### PROVIDED PASSAGE
━━━━━━━━━━

Anthony (Tom Burke in a great seesaw performance) who has a somewhat mysterious job in the government's foreign office, changes everything for Julie and gets away with almost everything. He is a troubled Pygmalion whom we see through her eyes, which makes all the difference. When Anthony taunts Julie and hurts her, and hides his own despair, he says things like, "You're inviting me to do that to you."

Julie's stuffed animal toys (her mother knows them by name, what a sensational and unheard of aside in a film to show closeness!) still sleep in her bed in her twenties. Anthony uses them playfully to separate his side of the bed from hers and references Claudette Colbert and Clark Gable as if they were re-enacting a scene from Frank Capra's It Happened One Night. Sores, lies, betrayal and cruelties - we oscillate with the protagonist between being in the moment and the wisdom of hindsight.

Among many other things, he inserts some Powell/Pressburger ideas into the head of the fledgling filmmaker who tries to escape the "bubble" of her class and family wealth by throwing herself at first into social realism as a role model for her projects. Hitchcock's Psycho shower scene is not only discussed with her fellow students, it seems to have had a lasting impact on Hogg herself, as far as the mastery of what not to show is concerned.

The dialogue is so emotionally exact and alive precisely because of the fact that most of the words were not memorised by the actors. They know what to say but have to figure out how to say it that very moment, just as we all do in real life. Camera angles hide as much as they reveal and music is able to contaminate scenes in the most impressive way. We hear of pipe bombs and Northern Ireland is mentioned often on the radio. Meanwhile the family goes for a stroll in the country with their two most adorable dogs who love it so much that their joy leaps from the screen.

━━━━━━━━━━

### SUPPLIED DATA

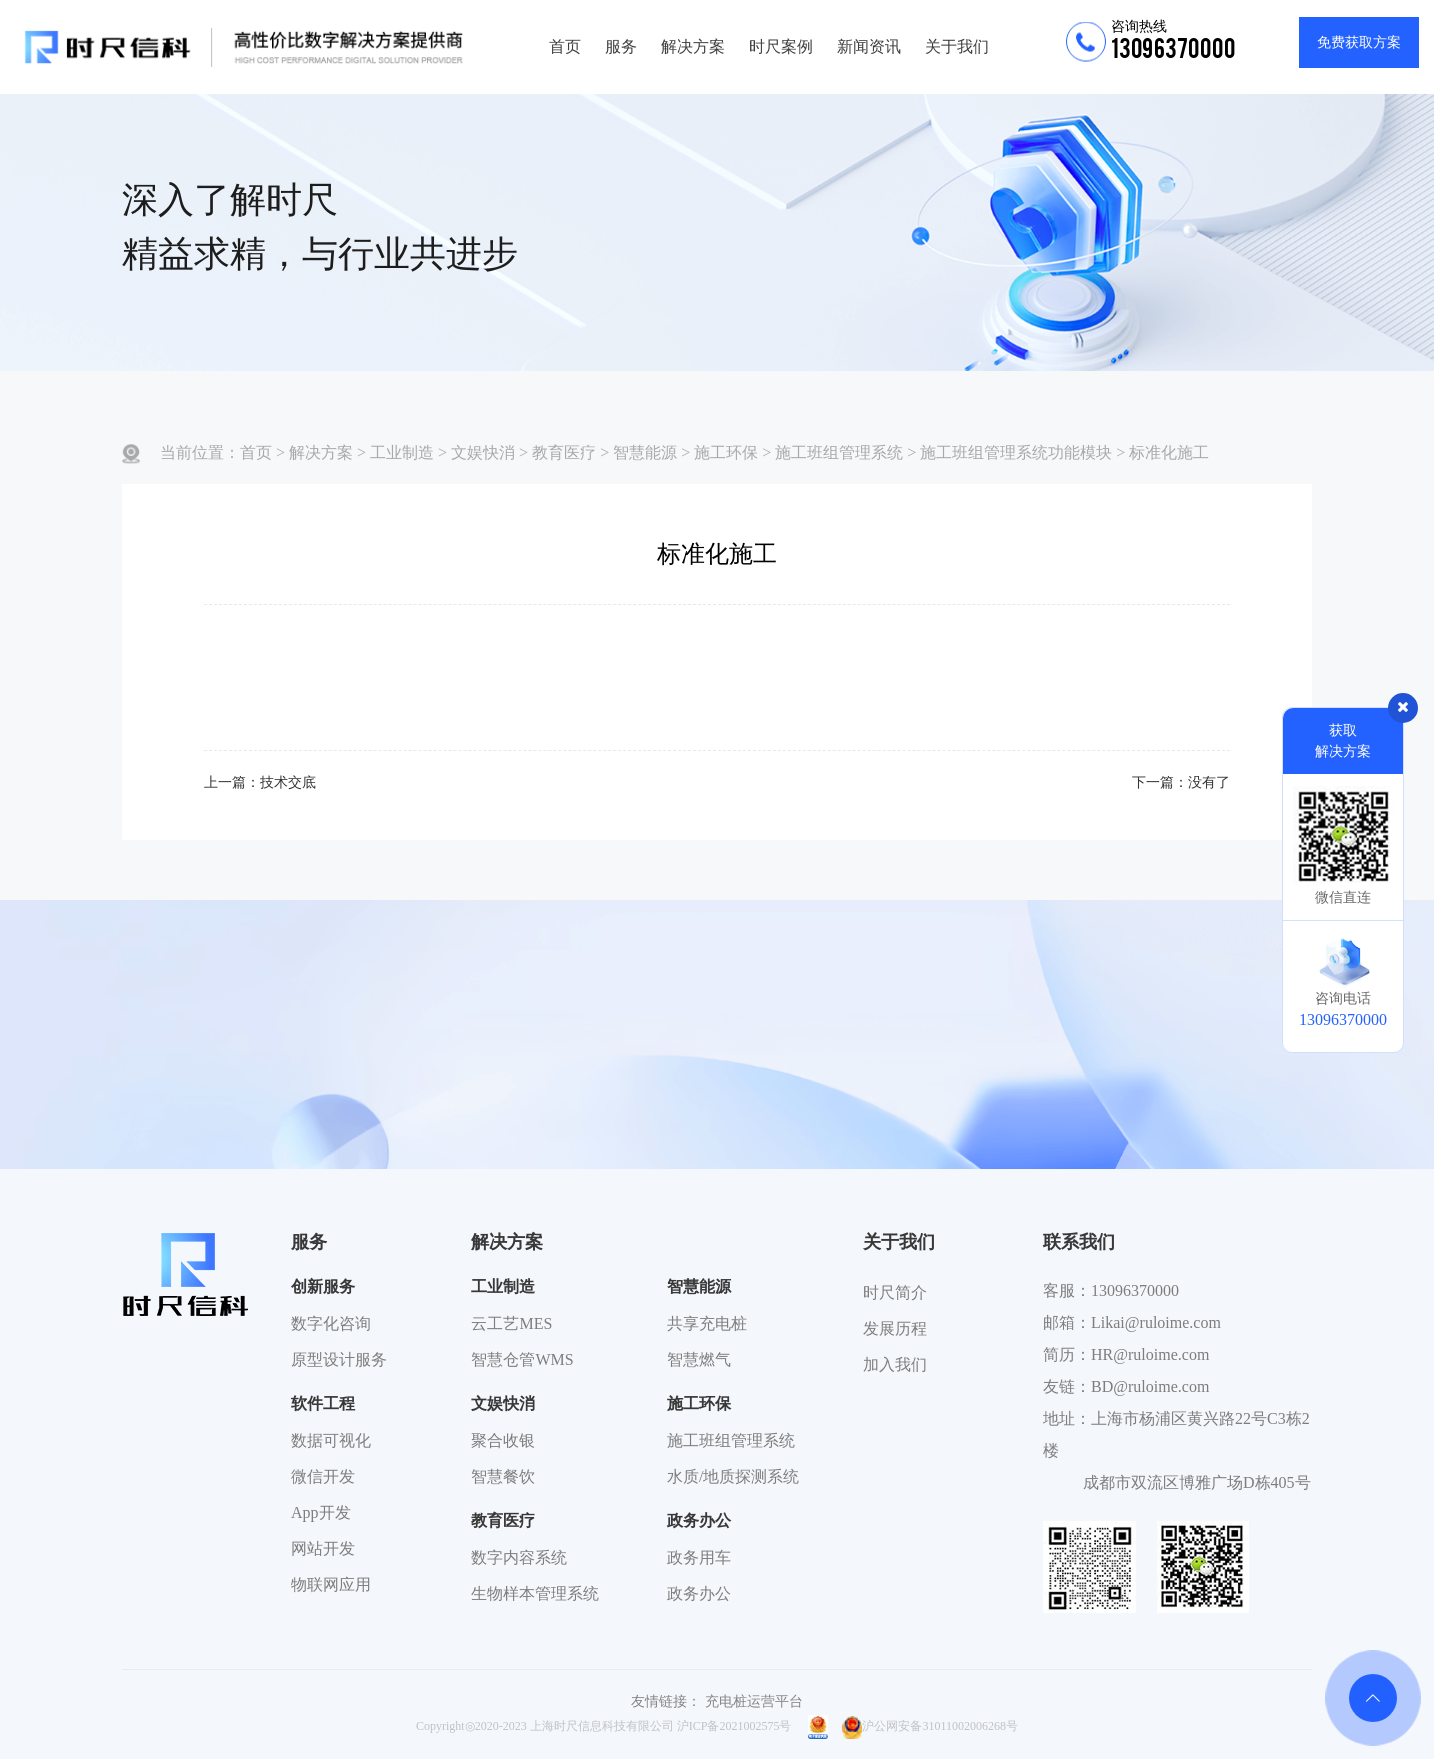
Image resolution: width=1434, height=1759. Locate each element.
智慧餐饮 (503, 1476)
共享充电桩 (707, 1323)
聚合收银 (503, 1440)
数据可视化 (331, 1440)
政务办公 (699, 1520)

━━━━━━━━━━

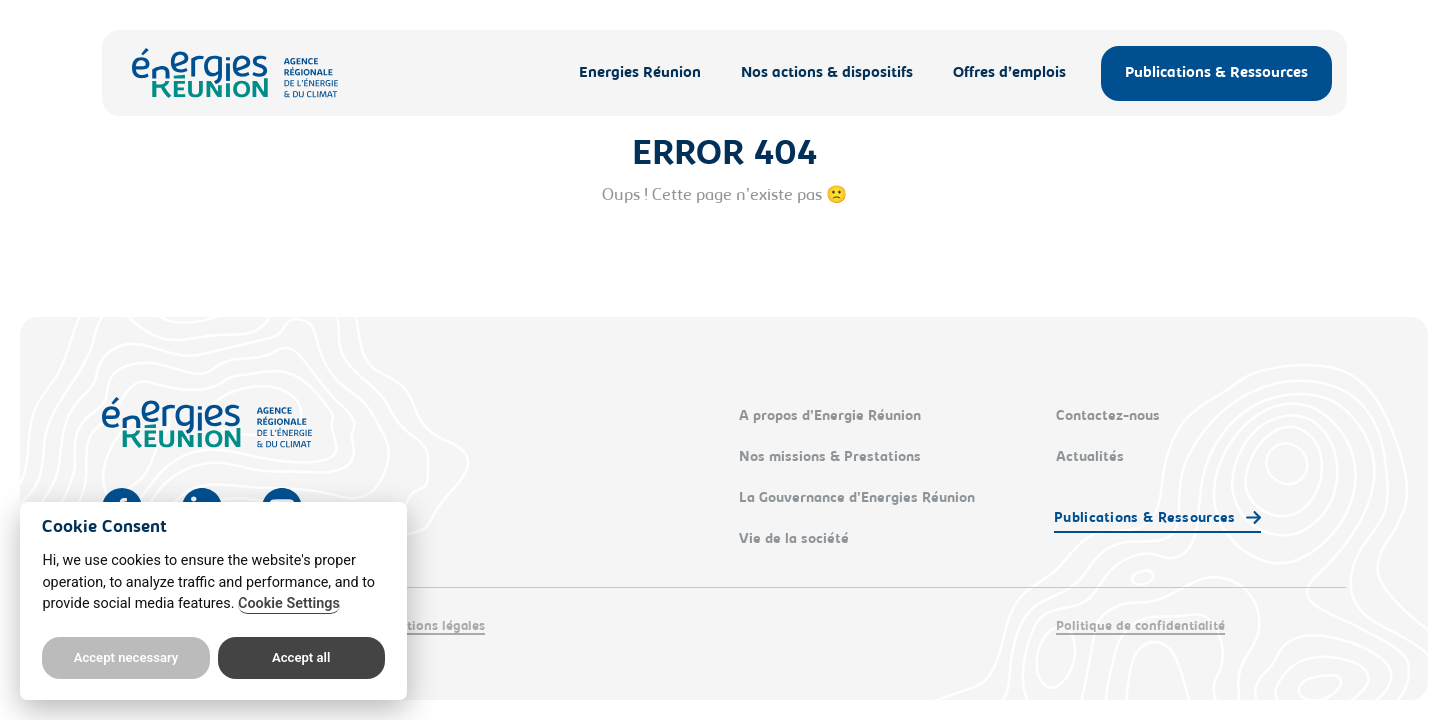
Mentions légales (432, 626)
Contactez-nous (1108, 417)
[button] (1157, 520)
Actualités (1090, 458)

━━━━━━━━━━

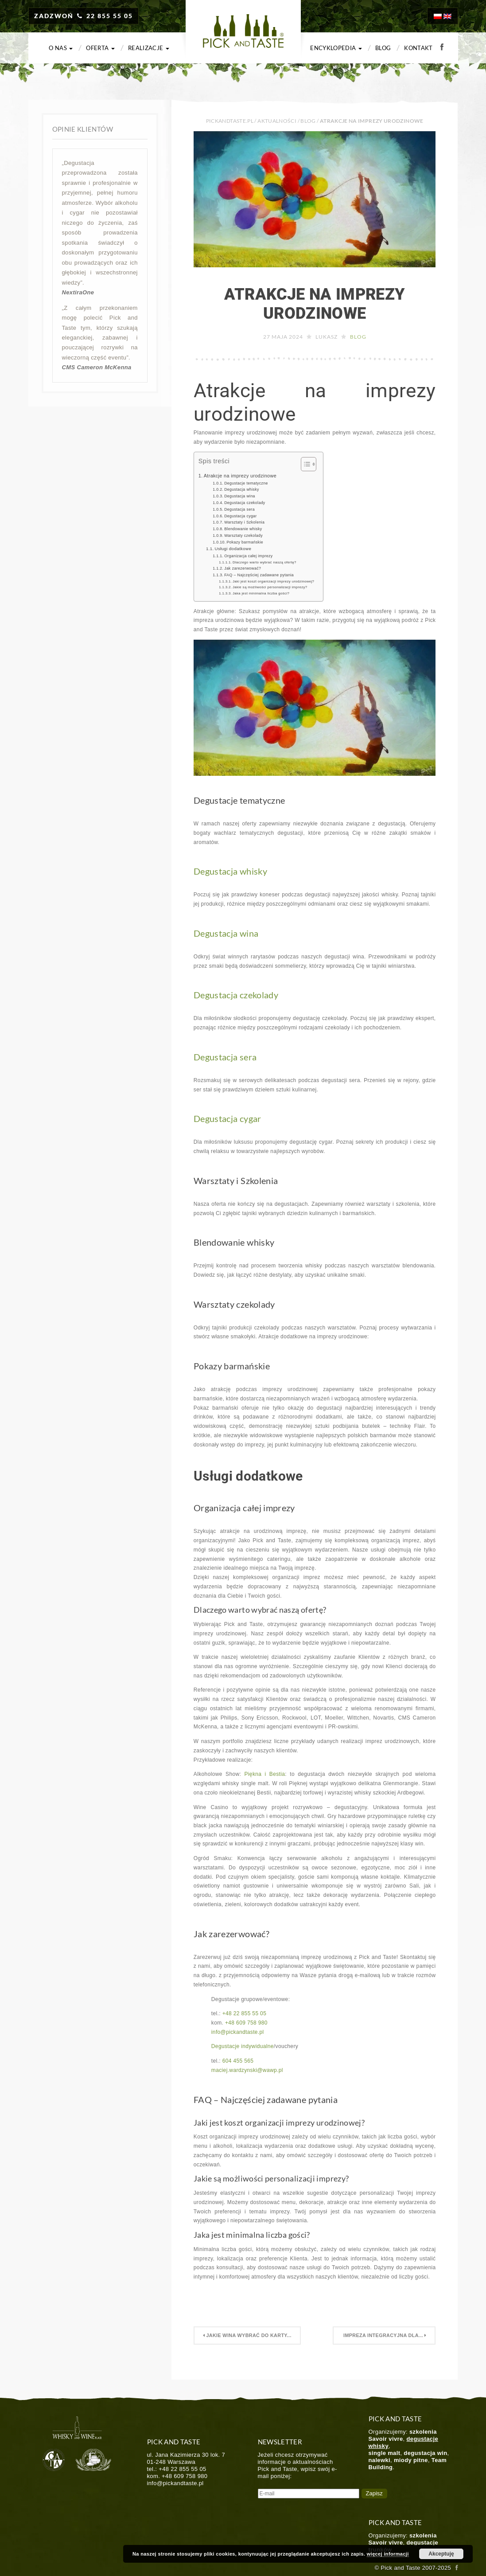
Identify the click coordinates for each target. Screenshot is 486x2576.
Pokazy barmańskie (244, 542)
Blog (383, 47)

━━━━━━━━━━

### PROBLEMS TO SOLVE
a: Translate this sentence from the film review into Spanish: "He is a troubled Pygmalion whom we see through her eyes, which makes all the difference."
b: Reproduce the part of the film review starting with "Among many other" and going on through "show is concerned.".

### OUTPUTS BY TASK
a: Es un Pigmalión atormentado al que vemos a través de los ojos de ella, lo cual marca toda la diferencia.

b:
Among many other things, he inserts some Powell/Pressburger ideas into the head of the fledgling filmmaker who tries to escape the "bubble" of her class and family wealth by throwing herself at first into social realism as a role model for her projects. Hitchcock's Psycho shower scene is not only discussed with her fellow students, it seems to have had a lasting impact on Hogg herself, as far as the mastery of what not to show is concerned.